▸ Textauszug:
SzenenbildDie Enterprise empfängt Dr. Timicin, einen scheuen älteren Wissenschafter. Er benötigt Hilfe, um sein Lebenswerk zu testen: Eine Methode, mit der er die sterbende Sonne seines Planeten wieder beleben und die Zukunft seiner Kultur sichern will. Lwaxana Troi ist ebenfalls an Bord und entwickelt großes Interesse an Timicin.

Timicins Experiment schlägt fehl. Lwaxana versteht nicht, weshalb Timicin dies als das definitive Ende seiner Arbeit versteht, bis sie erfährt, dass er beinahe das Alter der "Auflösung" erreicht hat: Auf seinem Planeten wählen alle Sechzigjährigen den Freitod, um die Gesellschaft nicht länger zu belasten.

▸ Bereitgestelltes Material:
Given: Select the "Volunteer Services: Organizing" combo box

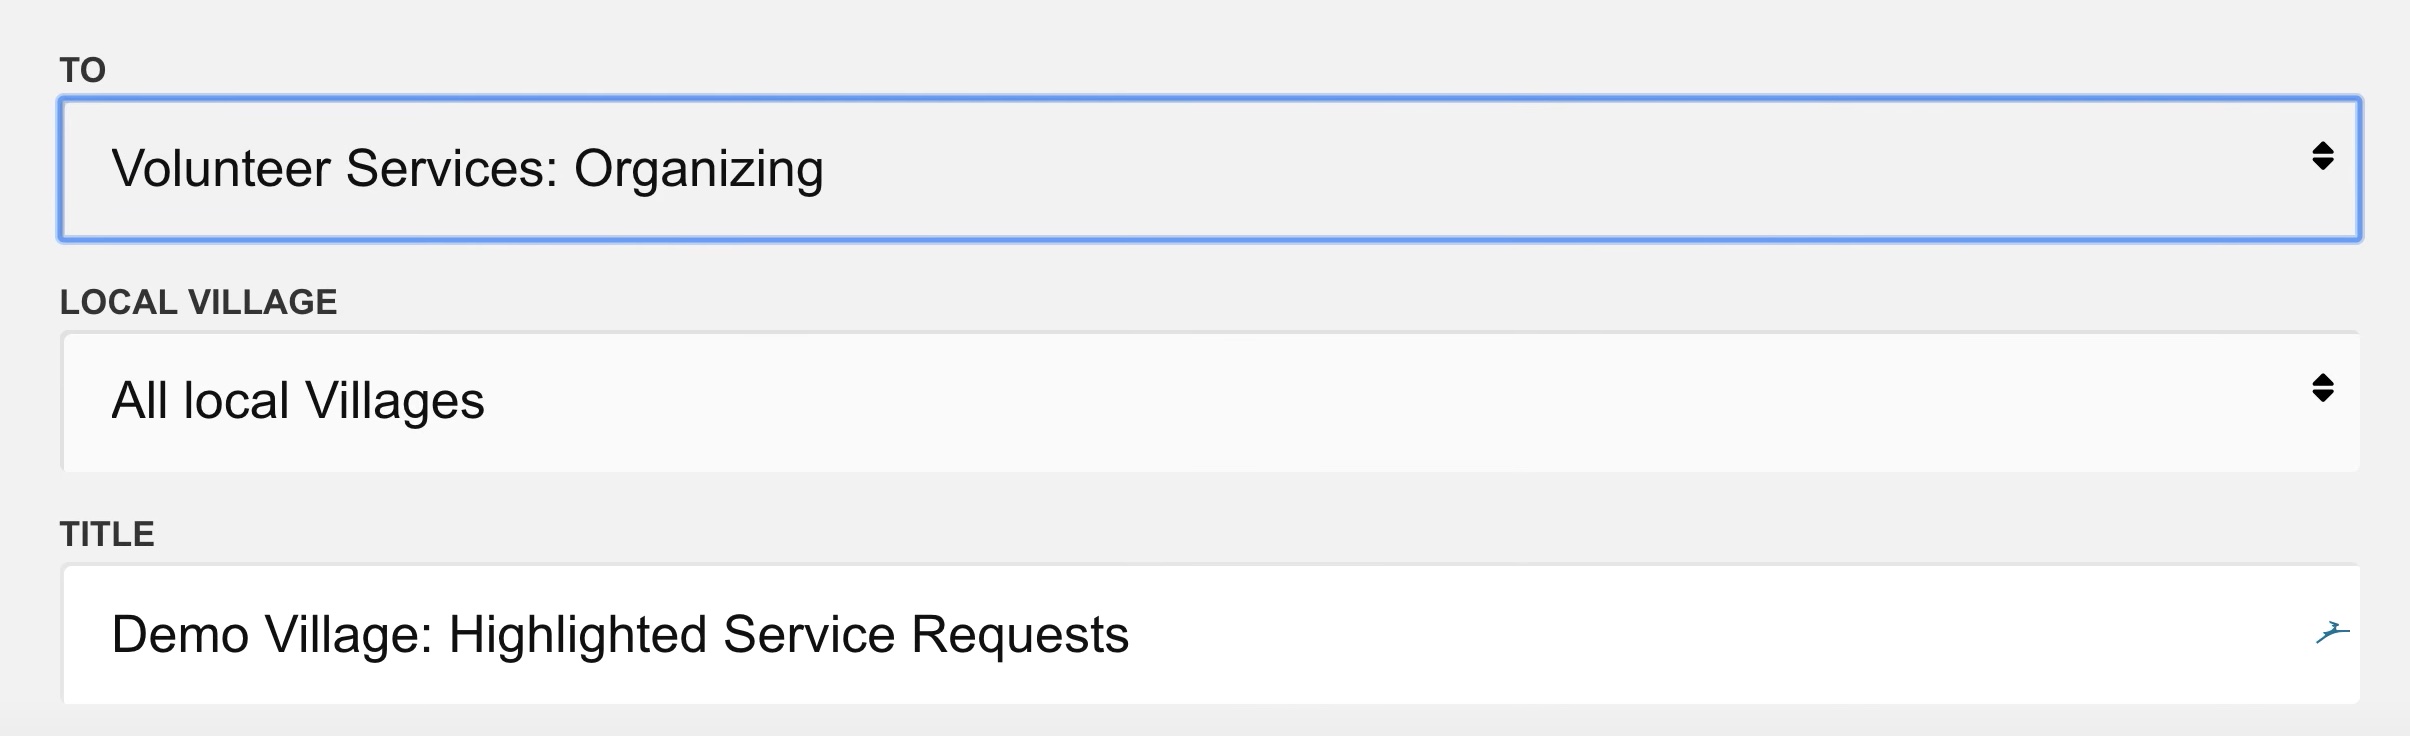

▸ Arbeitsauftrag A:
Beantworte folgende Fragen anhand des Textauszugs:
(i) Was will Dr. Timicin mit seiner Methode wieder beleben?
(ii) Wer ist ebenfalls an Bord und interessiert sich für Timicin?
(iii) Wer wählt auf Timicins Planeten den Freitod?
▸ Arbeitsauftrag B:
Zitiere aus dem Textauszug wortgetreu die Stelle, die mit „SzenenbildDie Enterprise empfängt“ beginnt und bis einschließlich „Interesse an Timicin.“ reicht.
Die Auflistung steht in keinem Zusammenhang mit dem Textauszug.

▸ Lösung A:
(i) Die sterbende Sonne seines Planeten.
(ii) Lwaxana Troi.
(iii) Alle Sechzigjährigen.

▸ Lösung B:
SzenenbildDie Enterprise empfängt Dr. Timicin, einen scheuen älteren Wissenschafter. Er benötigt Hilfe, um sein Lebenswerk zu testen: Eine Methode, mit der er die sterbende Sonne seines Planeten wieder beleben und die Zukunft seiner Kultur sichern will. Lwaxana Troi ist ebenfalls an Bord und entwickelt großes Interesse an Timicin.